Exercise goal – Report the lines of the data below that contain the string "width".

Provided data –

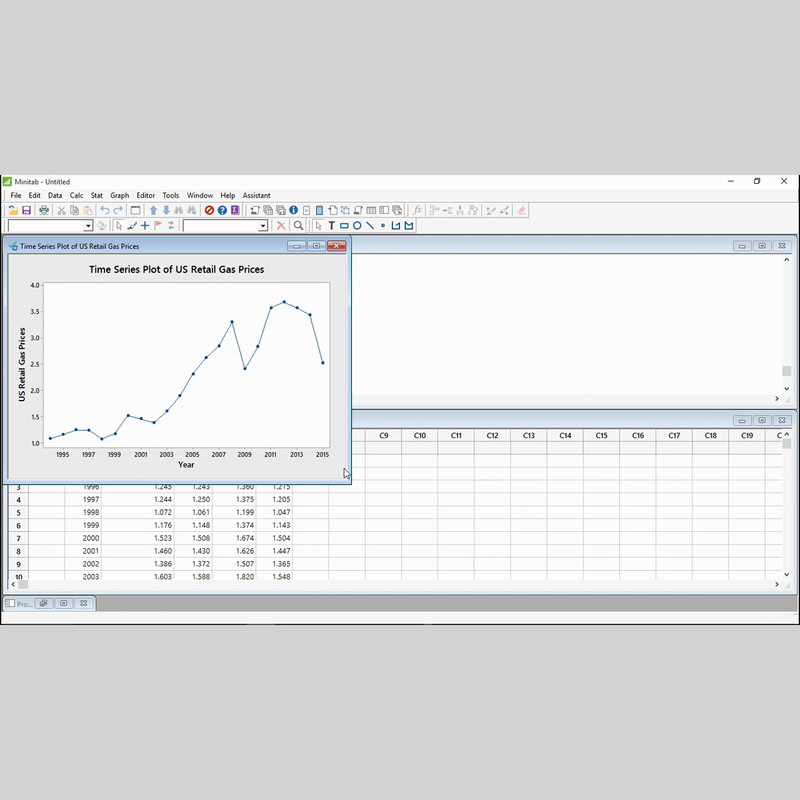Maximize the Time Series Plot window

(316, 246)
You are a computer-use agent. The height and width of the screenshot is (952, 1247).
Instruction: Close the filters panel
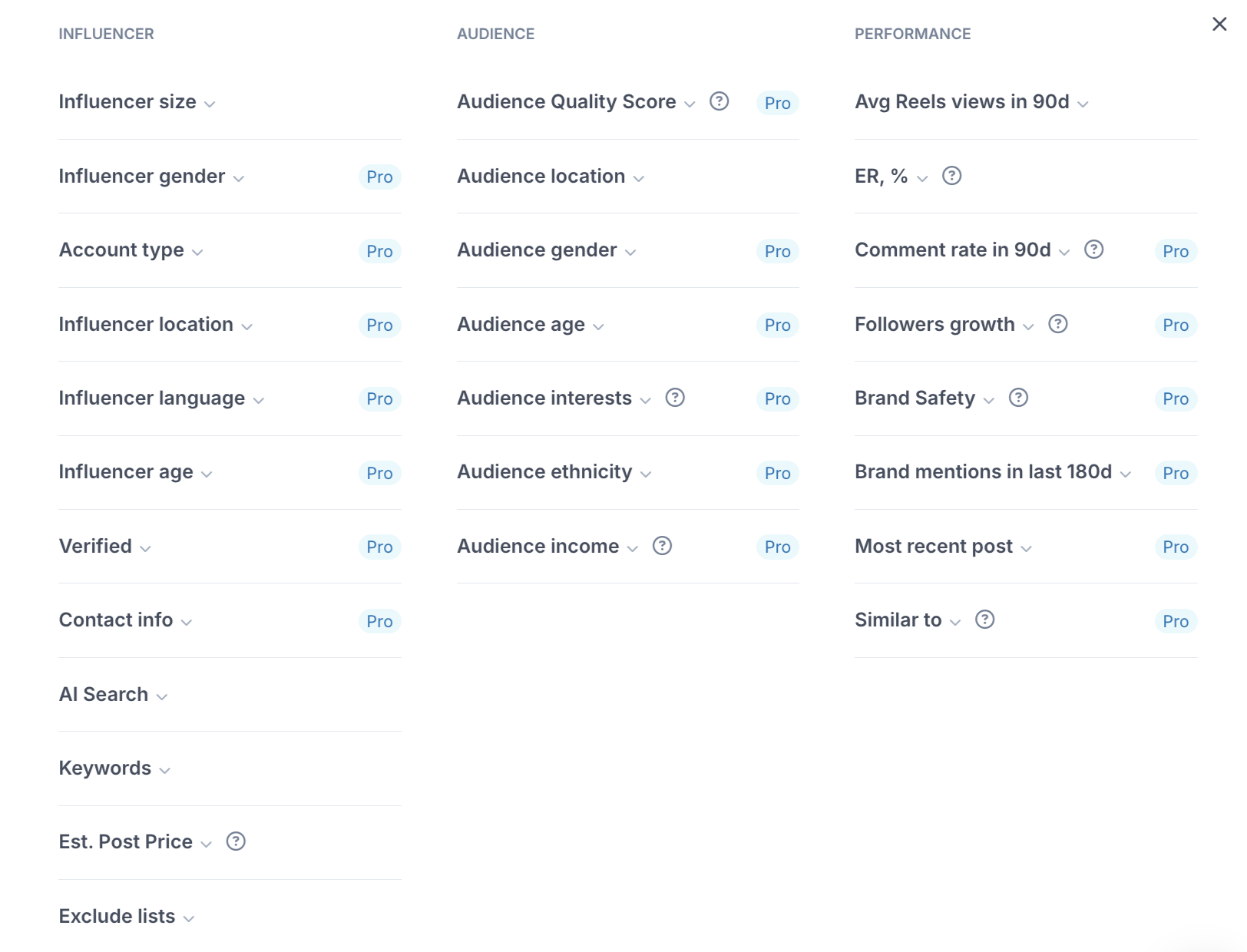(x=1219, y=25)
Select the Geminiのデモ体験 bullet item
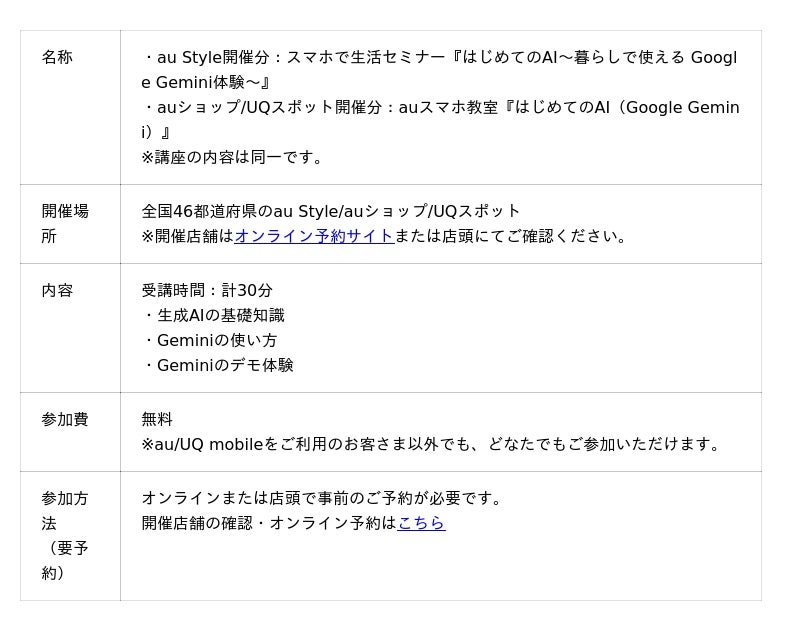 point(217,366)
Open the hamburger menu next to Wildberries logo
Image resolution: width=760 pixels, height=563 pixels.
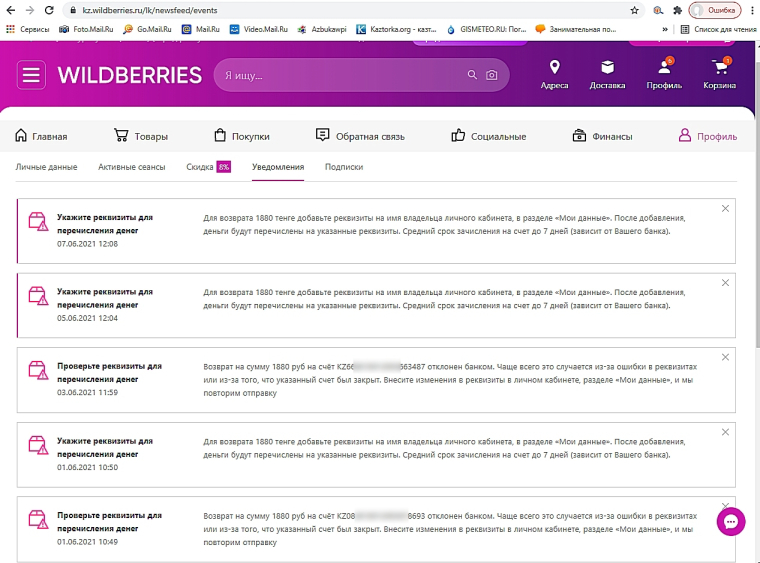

Response box –
You are a computer-use agent. The height and width of the screenshot is (952, 1247).
Image resolution: width=760 pixels, height=563 pixels.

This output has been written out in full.